Patterns include exhaustive switch checks, branded types for domain concepts, readonly for immutability, and discriminated unions for state.
TypeScript offers patterns beyond basic typing that catch entire categories of bugs.
Exhaustive checking ensures you handle all cases. In a switch on a union type, add a default case that assigns to never: default: const _exhaustive: never = status; return _exhaustive. If you add a new union member but forget to handle it, TypeScript errors at compile time.
Branded types add semantic meaning to primitive types. type UserId = string & { readonly brand: unique symbol }. Now you can't accidentally pass a ProductId where a UserId is expected, even though both are strings. Create them with constructor functions that validate the input.
Discriminated unions model states cleanly: type State = { status: 'loading' } | { status: 'success', data: Data } | { status: 'error', error: Error }. TypeScript narrows the type based on the status field, ensuring you only access data when status is 'success'.

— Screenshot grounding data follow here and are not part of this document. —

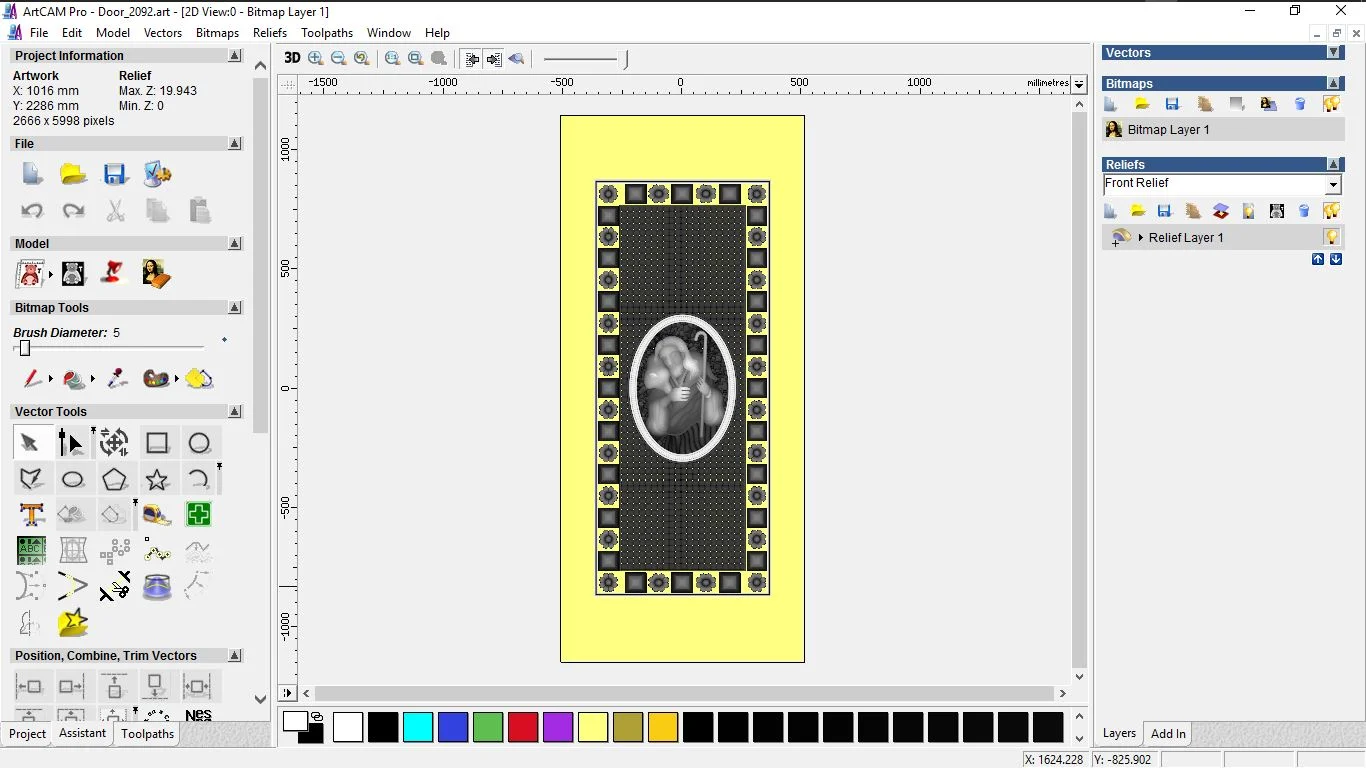The width and height of the screenshot is (1366, 768).
Task: Toggle visibility bulb of Relief Layer 1
Action: point(1331,238)
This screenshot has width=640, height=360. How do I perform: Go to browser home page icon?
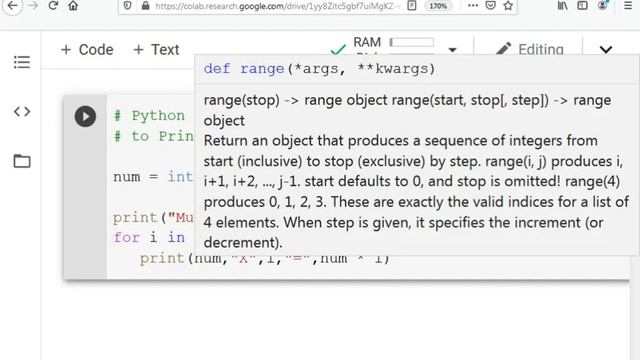tap(73, 6)

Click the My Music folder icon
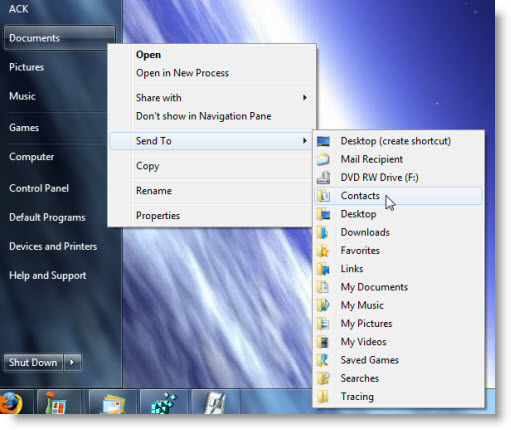coord(323,305)
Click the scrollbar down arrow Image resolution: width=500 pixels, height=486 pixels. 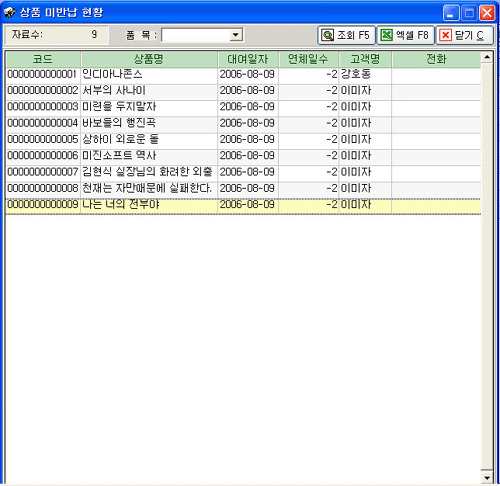(x=487, y=478)
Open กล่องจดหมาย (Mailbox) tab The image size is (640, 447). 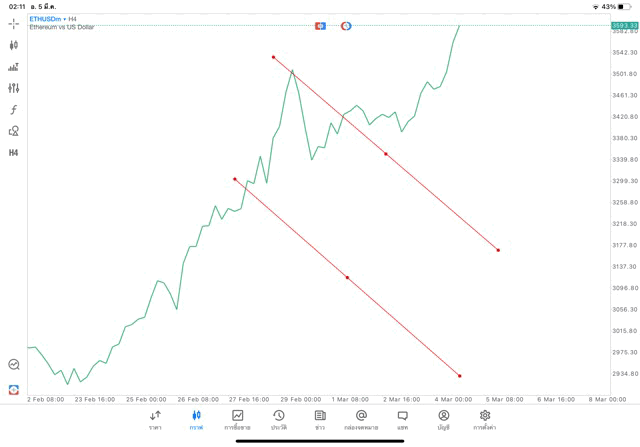click(361, 419)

Use readonly for data that shouldn't change: readonly arrays, Readonly<T> for objects, as const for literal types. This prevents accidental mutations and documents intent.
Template literal types create precise string types: type Route = `/users/${string}`. These catch typos and enable autocomplete for string-based APIs. Combined with mapped types, they're powerful for type-safe configuration.
Patterns include exhaustive switch checks, branded types for domain concepts, readonly for immutability, and discriminated unions for state.